The most interesting thing for me though was to take some time out on Monday and sit and read through some of the archived threads form my time there before they disappeared forever. You recall all kinds of debates that history often forgets, like the fact that there was serious debate as to whether Everquest 2 or World of Warcraft  would be more successful, and that Blizzard's debut MMO was seen with much skepticism from the veteran community, who even then feared it would be 'too easy', in much the same way that WoW veterans these days look back at 'Vanilla WoW' and decry how easy the game has become. It's akin to an MMO 'circle of life' as it were. 

It also raises a smile when you see many of the same debates, literally identical, even a decade on. The same 'casual vs hardcore' rewards debates raged about the virtues of raids and dedication against the needs of casual gamers. You could find the obligatory 'X Game is going to release and kill Y game' by the dozen. You could even see the genesis of the 'sandbox vs themepark' style debates that preoccupy the current generation of MMO veterans.

They say that many things in history are cyclical, time may well prove that MMO communities are no different. The proverbial 'noobs' of yesterday are the veterans of today, and shall likewise evolve their own opinions about what is 'right' for the future of MMOs.
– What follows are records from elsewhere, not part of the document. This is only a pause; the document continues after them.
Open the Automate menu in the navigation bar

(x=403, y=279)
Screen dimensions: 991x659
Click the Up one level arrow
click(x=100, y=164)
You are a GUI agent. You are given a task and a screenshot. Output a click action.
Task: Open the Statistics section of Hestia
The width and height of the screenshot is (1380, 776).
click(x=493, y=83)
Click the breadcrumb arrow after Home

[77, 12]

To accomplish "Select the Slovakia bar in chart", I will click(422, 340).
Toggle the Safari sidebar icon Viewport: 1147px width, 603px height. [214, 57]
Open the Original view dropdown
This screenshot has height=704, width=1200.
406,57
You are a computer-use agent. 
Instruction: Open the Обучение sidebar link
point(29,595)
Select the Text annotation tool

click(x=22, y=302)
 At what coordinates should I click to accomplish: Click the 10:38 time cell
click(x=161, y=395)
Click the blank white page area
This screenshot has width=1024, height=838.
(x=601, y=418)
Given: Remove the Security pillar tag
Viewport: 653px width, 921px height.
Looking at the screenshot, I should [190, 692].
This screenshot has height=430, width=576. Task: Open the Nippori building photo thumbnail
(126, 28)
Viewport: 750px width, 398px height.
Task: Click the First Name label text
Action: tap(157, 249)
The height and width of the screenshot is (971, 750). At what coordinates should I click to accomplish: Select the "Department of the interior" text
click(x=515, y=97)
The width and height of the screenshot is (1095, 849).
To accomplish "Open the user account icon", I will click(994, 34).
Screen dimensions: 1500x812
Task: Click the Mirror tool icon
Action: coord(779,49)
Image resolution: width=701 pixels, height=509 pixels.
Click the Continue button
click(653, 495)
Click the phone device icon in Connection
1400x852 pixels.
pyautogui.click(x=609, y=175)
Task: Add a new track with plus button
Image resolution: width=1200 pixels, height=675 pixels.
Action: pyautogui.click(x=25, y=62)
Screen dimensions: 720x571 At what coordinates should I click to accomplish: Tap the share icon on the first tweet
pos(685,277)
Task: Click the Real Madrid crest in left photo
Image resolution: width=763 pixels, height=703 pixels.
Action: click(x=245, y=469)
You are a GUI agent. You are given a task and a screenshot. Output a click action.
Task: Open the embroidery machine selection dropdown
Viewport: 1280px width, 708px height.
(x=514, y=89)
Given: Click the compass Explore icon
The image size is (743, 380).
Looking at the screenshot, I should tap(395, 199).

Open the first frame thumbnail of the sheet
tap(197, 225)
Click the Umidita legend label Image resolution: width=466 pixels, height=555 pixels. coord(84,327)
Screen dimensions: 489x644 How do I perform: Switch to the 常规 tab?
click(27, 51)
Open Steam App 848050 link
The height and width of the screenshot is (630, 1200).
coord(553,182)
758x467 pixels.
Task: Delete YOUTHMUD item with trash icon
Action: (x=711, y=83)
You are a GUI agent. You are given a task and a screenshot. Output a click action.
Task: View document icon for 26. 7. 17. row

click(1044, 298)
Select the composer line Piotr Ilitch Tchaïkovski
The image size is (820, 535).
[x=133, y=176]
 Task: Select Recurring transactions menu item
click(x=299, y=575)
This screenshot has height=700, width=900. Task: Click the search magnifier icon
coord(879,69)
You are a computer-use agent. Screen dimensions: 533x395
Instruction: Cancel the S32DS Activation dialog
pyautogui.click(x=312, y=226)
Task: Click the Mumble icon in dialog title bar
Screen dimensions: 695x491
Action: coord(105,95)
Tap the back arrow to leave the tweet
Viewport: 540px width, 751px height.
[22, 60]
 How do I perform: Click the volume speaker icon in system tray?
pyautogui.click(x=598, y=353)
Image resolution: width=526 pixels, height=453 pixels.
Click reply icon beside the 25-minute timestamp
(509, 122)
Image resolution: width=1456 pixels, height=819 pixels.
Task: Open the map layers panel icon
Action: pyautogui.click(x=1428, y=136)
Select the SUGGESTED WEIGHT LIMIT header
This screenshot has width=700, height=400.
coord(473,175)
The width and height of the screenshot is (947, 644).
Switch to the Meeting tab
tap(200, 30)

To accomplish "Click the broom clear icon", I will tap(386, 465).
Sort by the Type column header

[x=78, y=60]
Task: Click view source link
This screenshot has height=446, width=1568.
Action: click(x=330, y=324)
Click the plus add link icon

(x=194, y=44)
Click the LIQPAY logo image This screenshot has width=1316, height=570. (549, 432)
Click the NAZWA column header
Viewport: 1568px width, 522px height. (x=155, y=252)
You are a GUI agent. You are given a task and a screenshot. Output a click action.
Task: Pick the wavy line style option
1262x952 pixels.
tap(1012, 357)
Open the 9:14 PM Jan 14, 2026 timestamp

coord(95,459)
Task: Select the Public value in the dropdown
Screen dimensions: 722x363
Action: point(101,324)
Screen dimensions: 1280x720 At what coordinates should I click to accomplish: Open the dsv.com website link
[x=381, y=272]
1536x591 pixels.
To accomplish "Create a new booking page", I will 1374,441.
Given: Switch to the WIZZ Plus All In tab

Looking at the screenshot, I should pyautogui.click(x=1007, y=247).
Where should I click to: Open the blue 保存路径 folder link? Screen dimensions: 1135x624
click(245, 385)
In some ways it is a little sad that we haven't come further in the last decade, but I generally refuse to dwell on the negatives. Instead, it's more interesting to me to reflect on how much wider spread the love for this genre has become, because with that interest comes much more motivation for innovation and fun. I firmly believe the best worlds are yet to be created .. but that also misses the point slightly. I am a veteran of the genre, and while I may personally never recapture that true pioneer feeling you only get from your first games (I'll just let it inspire me to create new ones!), the fantastic position the genre is in now, means that there are more and more people experiencing that same feeling for the first time, each and every day.

They won't do it in the same way, media changes with time, but they will have the same motivations. Whether it is via Twitter, Facebook, or the latest snazzy social media invention, doesn't really matter, at a fundamental level it is still about connecting with our fellow virtual world explorers and adventurers. That is what makes this genre special.  

So goodbye VNBoards, times changes, and forums come and go, but the communities and the spirit that the genre promotes seems to persevere, for better or for worse, regardless of the format.